As a Machine Learning Data Scientist, youwill be responsible for developing, testing, containerization and deployment of machine learning applications and models to cloud infrastructure. You will work closely with other team members to develop modular and scalable code using object-oriented programming concepts in Python, and collaborate with them using version control systems.


Job responsibilities:

  • .
  • Develop innovative ML-based solutions to address Operations' most challenging problems.
  • Collaborate with business partners to drive data-led transformations of the businesses.
  • Build robust Data Science capabilities scalable across multiple business use cases.
  • Collaborate with the software engineering team to design and deploy Machine Learning services integrated with strategic systems.
  • Research and analyze datasets using a variety of statistical and machine learning techniques.
  • Communicate AI capabilities and results to both technical and non-technical audiences.
  • Document approaches, techniques, and processes followed.

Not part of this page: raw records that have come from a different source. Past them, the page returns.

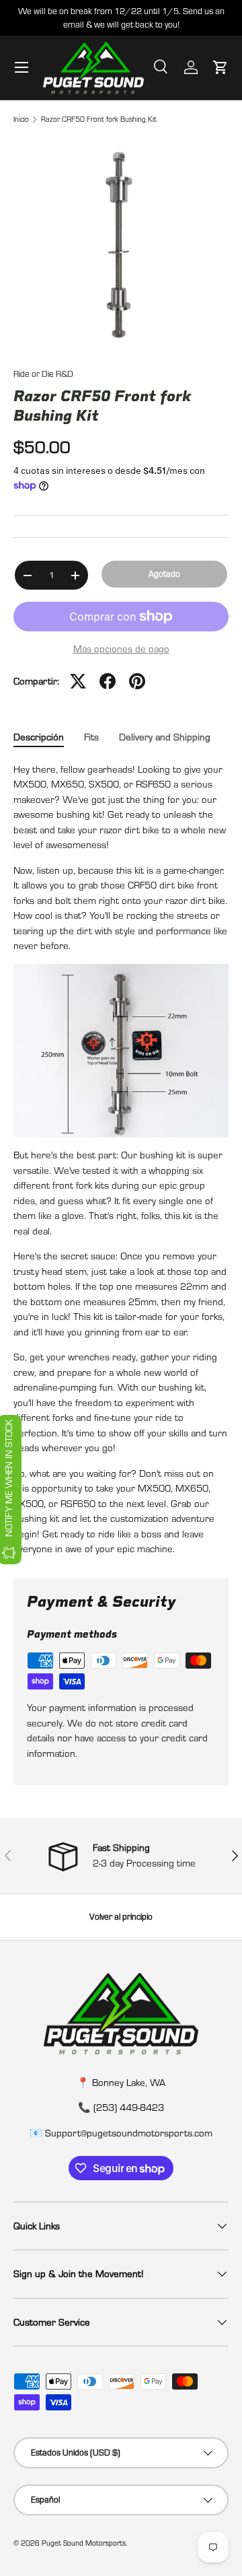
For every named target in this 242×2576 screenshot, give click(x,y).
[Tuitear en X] (78, 681)
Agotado (164, 573)
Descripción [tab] (38, 736)
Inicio (21, 119)
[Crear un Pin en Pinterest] (137, 681)
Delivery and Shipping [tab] (164, 736)
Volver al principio (121, 1916)
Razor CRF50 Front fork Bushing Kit (99, 119)
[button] (220, 67)
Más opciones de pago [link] (121, 648)
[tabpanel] (121, 1159)
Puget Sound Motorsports (84, 2543)
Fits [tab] (91, 736)
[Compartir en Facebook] (107, 681)
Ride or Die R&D (43, 373)
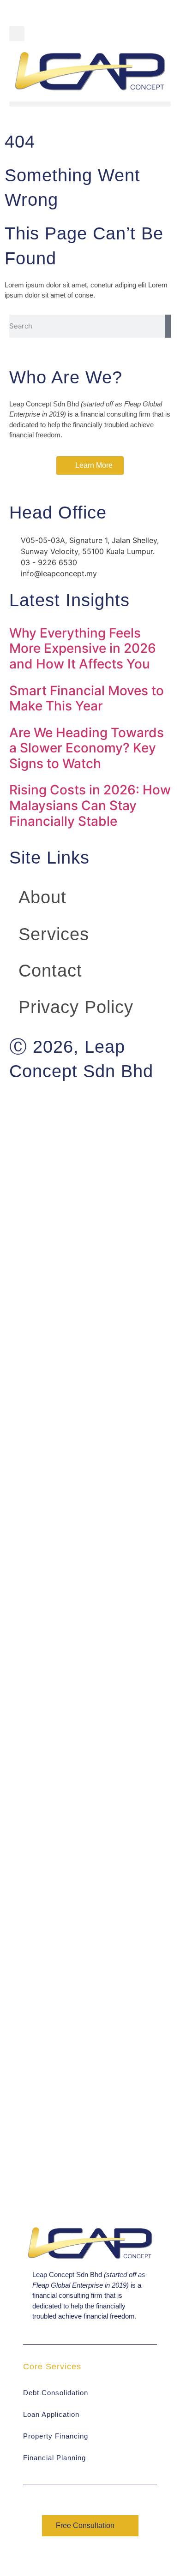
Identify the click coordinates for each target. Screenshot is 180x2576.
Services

Required Qualifications, Capabilities and Skills

  • Bachelor’s or Master’s degree in a quantitative field (e.g., Data Science, Computer Science, Applied Mathematics, Statistics, Econometrics).
  • Hands-on experience developing and deploying Data Science and ML capabilities in production at scale.
  • Strong Python development and debugging skills.
  • Ability to work both individually and collaboratively with others.
  • Curiosity, attention to detail, and interest in complex analytical problems.
  • Results-driven mindset and client focus.
  • Excellent solution ideation, problem solving, communication (verbal and written), and teamwork skills.

  • Preferred Qualifications, Capabilities, and Skills:
  • Experience with Natural Language Processing (NLP).
  • Ability to design intrinsic and extrinsic evaluations of a model's performance aligned with business goals.
  • Experience with machine learning frameworks (e.g., PyTorch, TensorFlow), data science packages (e.g., Scikit-Learn, NumPy, SciPy, Pandas, statsmodels) and GenAI toolkit.